++++ GIVEN INFORMATION ++++
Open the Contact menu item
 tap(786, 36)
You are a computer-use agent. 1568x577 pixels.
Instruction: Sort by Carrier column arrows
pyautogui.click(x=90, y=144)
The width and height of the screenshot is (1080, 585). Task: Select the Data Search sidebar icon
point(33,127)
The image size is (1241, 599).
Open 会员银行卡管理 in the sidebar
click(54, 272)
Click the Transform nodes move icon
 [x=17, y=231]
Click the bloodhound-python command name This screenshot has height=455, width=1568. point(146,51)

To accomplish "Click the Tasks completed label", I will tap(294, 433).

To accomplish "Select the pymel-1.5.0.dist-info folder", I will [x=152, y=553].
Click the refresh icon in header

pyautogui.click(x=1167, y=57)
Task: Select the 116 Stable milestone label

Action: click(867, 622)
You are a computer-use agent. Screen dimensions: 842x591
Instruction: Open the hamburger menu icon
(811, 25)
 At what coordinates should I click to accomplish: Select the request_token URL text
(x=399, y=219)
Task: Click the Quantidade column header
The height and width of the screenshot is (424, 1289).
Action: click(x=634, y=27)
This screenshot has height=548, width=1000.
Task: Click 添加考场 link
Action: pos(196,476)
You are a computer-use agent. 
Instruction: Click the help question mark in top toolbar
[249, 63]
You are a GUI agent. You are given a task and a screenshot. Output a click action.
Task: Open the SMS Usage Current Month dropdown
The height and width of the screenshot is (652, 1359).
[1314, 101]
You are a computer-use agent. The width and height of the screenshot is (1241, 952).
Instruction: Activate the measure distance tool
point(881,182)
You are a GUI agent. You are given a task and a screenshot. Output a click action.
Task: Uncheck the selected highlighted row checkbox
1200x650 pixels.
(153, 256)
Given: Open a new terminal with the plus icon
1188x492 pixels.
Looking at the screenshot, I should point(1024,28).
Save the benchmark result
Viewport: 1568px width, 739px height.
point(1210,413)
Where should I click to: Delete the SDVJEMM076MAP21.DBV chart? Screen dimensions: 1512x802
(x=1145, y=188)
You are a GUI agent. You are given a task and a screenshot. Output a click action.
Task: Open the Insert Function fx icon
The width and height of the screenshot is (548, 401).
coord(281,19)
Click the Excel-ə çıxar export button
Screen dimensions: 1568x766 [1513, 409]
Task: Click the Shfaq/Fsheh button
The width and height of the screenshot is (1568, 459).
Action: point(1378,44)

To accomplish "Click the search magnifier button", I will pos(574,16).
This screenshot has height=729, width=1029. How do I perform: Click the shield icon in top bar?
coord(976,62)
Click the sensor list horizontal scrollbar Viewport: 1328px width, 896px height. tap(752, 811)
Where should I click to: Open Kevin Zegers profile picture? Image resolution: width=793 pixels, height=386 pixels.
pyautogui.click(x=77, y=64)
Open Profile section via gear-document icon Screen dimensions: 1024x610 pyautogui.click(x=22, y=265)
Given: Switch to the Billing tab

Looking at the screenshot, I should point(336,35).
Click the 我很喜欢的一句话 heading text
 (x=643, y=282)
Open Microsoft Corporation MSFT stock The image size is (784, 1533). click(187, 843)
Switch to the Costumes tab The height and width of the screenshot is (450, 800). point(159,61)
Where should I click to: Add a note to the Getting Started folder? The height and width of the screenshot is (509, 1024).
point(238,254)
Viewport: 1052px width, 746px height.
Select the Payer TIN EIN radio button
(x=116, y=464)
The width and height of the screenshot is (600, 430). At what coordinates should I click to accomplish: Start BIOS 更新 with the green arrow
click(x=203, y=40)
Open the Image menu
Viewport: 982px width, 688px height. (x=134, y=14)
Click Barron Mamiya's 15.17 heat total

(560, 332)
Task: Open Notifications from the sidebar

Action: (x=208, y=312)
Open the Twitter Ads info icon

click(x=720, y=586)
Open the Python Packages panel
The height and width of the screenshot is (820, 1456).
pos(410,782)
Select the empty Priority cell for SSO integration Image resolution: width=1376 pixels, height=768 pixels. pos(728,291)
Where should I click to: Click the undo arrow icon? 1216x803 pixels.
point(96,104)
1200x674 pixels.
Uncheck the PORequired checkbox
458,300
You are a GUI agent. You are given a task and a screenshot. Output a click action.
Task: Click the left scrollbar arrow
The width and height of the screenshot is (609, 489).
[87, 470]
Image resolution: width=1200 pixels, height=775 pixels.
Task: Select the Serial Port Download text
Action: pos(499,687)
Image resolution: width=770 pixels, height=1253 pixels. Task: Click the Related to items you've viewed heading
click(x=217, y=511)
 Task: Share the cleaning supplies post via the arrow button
++++
▸ **TASK DETAILS**: What's needed is every entry, returned word for word.

▸ **RESPONSE TO THIS EXERCISE**:
Open the Contact menu item
 tap(786, 36)
You are a computer-use agent. 1568x577 pixels.
Instruction: Sort by Carrier column arrows
pyautogui.click(x=90, y=144)
The width and height of the screenshot is (1080, 585). Task: Select the Data Search sidebar icon
point(33,127)
The image size is (1241, 599).
Open 会员银行卡管理 in the sidebar
click(54, 272)
Click the Transform nodes move icon
 [x=17, y=231]
Click the bloodhound-python command name This screenshot has height=455, width=1568. point(146,51)

To accomplish "Click the Tasks completed label", I will tap(294, 433).

To accomplish "Select the pymel-1.5.0.dist-info folder", I will [x=152, y=553].
Click the refresh icon in header

pyautogui.click(x=1167, y=57)
Task: Select the 116 Stable milestone label

Action: click(867, 622)
You are a computer-use agent. Screen dimensions: 842x591
Instruction: Open the hamburger menu icon
(811, 25)
 At what coordinates should I click to accomplish: Select the request_token URL text
(x=399, y=219)
Task: Click the Quantidade column header
The height and width of the screenshot is (424, 1289).
Action: click(x=634, y=27)
This screenshot has height=548, width=1000.
Task: Click 添加考场 link
Action: pos(196,476)
You are a computer-use agent. 
Instruction: Click the help question mark in top toolbar
[249, 63]
You are a GUI agent. You are given a task and a screenshot. Output a click action.
Task: Open the SMS Usage Current Month dropdown
The height and width of the screenshot is (652, 1359).
[1314, 101]
You are a computer-use agent. The width and height of the screenshot is (1241, 952).
Instruction: Activate the measure distance tool
point(881,182)
You are a GUI agent. You are given a task and a screenshot. Output a click action.
Task: Uncheck the selected highlighted row checkbox
1200x650 pixels.
(153, 256)
Given: Open a new terminal with the plus icon
1188x492 pixels.
Looking at the screenshot, I should point(1024,28).
Save the benchmark result
Viewport: 1568px width, 739px height.
point(1210,413)
Where should I click to: Delete the SDVJEMM076MAP21.DBV chart? Screen dimensions: 1512x802
(x=1145, y=188)
You are a GUI agent. You are given a task and a screenshot. Output a click action.
Task: Open the Insert Function fx icon
The width and height of the screenshot is (548, 401).
coord(281,19)
Click the Excel-ə çıxar export button
Screen dimensions: 1568x766 [1513, 409]
Task: Click the Shfaq/Fsheh button
The width and height of the screenshot is (1568, 459).
Action: point(1378,44)

To accomplish "Click the search magnifier button", I will pos(574,16).
This screenshot has height=729, width=1029. How do I perform: Click the shield icon in top bar?
coord(976,62)
Click the sensor list horizontal scrollbar Viewport: 1328px width, 896px height. tap(752, 811)
Where should I click to: Open Kevin Zegers profile picture? Image resolution: width=793 pixels, height=386 pixels.
pyautogui.click(x=77, y=64)
Open Profile section via gear-document icon Screen dimensions: 1024x610 pyautogui.click(x=22, y=265)
Given: Switch to the Billing tab

Looking at the screenshot, I should point(336,35).
Click the 我很喜欢的一句话 heading text
 (x=643, y=282)
Open Microsoft Corporation MSFT stock The image size is (784, 1533). click(187, 843)
Switch to the Costumes tab The height and width of the screenshot is (450, 800). point(159,61)
Where should I click to: Add a note to the Getting Started folder? The height and width of the screenshot is (509, 1024).
point(238,254)
Viewport: 1052px width, 746px height.
Select the Payer TIN EIN radio button
(x=116, y=464)
The width and height of the screenshot is (600, 430). At what coordinates should I click to accomplish: Start BIOS 更新 with the green arrow
click(x=203, y=40)
Open the Image menu
Viewport: 982px width, 688px height. (x=134, y=14)
Click Barron Mamiya's 15.17 heat total

(560, 332)
Task: Open Notifications from the sidebar

Action: (x=208, y=312)
Open the Twitter Ads info icon

click(x=720, y=586)
Open the Python Packages panel
The height and width of the screenshot is (820, 1456).
pos(410,782)
Select the empty Priority cell for SSO integration Image resolution: width=1376 pixels, height=768 pixels. pos(728,291)
Where should I click to: Click the undo arrow icon? 1216x803 pixels.
point(96,104)
1200x674 pixels.
Uncheck the PORequired checkbox
458,300
You are a GUI agent. You are given a task and a screenshot. Output a click action.
Task: Click the left scrollbar arrow
The width and height of the screenshot is (609, 489).
[87, 470]
Image resolution: width=1200 pixels, height=775 pixels.
Task: Select the Serial Port Download text
Action: pos(499,687)
Image resolution: width=770 pixels, height=1253 pixels. Task: Click the Related to items you've viewed heading
click(x=217, y=511)
 Task: Share the cleaning supplies post via the arrow button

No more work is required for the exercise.